Na rede pública brasileira, o tratamento local de queimaduras é feito com a pomada sulfadiazina de prata, na grande maioria dos serviços de queimados. Na Europa, nos EUA e alguns países da América do Sul este mesmo tratamento é realizado com pele humana (homóloga) ou animal (heteróloga). O Brasil jamais teve uma pele animal registrada na Agência Nacional de Vigilância Sanitária (ANVISA) e disponibilizada pelo Sistema Unico de Saúde (SUS), para uso nos pacientes queimados. O Ministério da Saúde preconiza que o Brasil deveria ter 13 bancos de pele, entretanto, existem três em funcionamento, em Sao Paulo, Rio Grande do Sul e Paraná, que nao suprem 1% da necessidade de pele do país. Estamos atrasados 50 anos no tratamento local das queimaduras sem o uso de peles, num país onde 97% dos brasileiros que se queimam nao têm plano de saúde.
Há seis anos (2011), o médico pernambucano, cirurgiao plástico Marcelo Borges, ao ver uma matéria no Jornal do Commércio de Pernambuco, que revelou que a pele da tilápia é subproduto de descarte e apenas 1% é empregado no artesanato (confecçao de bolsa e sapato), teve a ideia de utilizar esta pele no tratamento das queimaduras. No ano de 2014, Marcelo Borges compartilhou a ideia com o cirurgiao plástico cearense Edmar Maciel, que o convidou para viabilizar e realizar este estudo no Ceará. O pesquisador Odorico Moraes, diretor presidente do Núcleo de Pesquisa e Desenvolvimento de Medicamentos (NPDM), na Universidade Federal do Ceará (UFC), entrou para o grupo com o desafio de pesquisar a pele da tilápia e desenvolver o produto. Finalmente, foi convidado o cirurgiao plástico de Goiás Nelson Piccolo, compondo a equipe de coordenaçao do trabalho.
O Instituto de Apoio ao Queimado (IAQ), uma Organizaçao nao Governamental (ONG) no Ceará que realiza gratuitamente a reabilitaçao física e psíquica de vítimas de queimaduras há 10 anos, fez um convênio de pesquisa com a Enel, em fevereiro de 2015, com término em junho de 2018, para financiar o projeto. Outros projetos de pesquisa já eram realizados com sucesso por estas duas instituiçoes e os resultados serao em breve publicados.
Foi elaborado pelos coordenadores da pesquisa um cronograma de estudos pré-clínicos e clínicos, em cativeiro, laboratório, animais e pacientes vítimas de queimaduras, para permitir a avaliaçao da segurança e da eficácia da pele da tilápia do Nilo, para criaçao de um curativo biológico oclusivo, objetivando futuramente o registro da pele na ANVISA. Neste momento, a equipe que estuda a pele da tilápia, nas mais diversas fases, é composta por 65 colaboradores.
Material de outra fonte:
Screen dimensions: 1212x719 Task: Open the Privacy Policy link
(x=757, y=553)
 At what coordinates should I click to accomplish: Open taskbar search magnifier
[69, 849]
Todos os estudos sao elaborados e executados com total embasamento científico, seguindo as recomendaçoes éticas, boas práticas laboratoriais e clínicas necessárias para realizaçao de estudos com animais e seres humanos, tendo aprovaçao prévia de seus respectivos comitês de ética.
O registro de Patente foi feito no Brasil, no Instituto Nacional de Propriedade Intelectual (INPI), sob o número BR 10 2015 021435 9. No exterior, o depósito de patente foi realizado e encontra-se registrado sob o número 0000221601669024.
Inicialmente, os pesquisadores foram conhecer a psicultura no açude Castanhao, em Jaguaribara, no Ceará, para entender sobre a criaçao da tilápia, que chegou ao Brasil em 1956. A tilápia do Nilo (Oreochromis niloticus), de onde sao removidas as peles para este estudo, chegou pela primeira vez no Brasil em 1971, entrando pelo Ceará, difundindo-se para outros estados brasileiros e países vizinhos.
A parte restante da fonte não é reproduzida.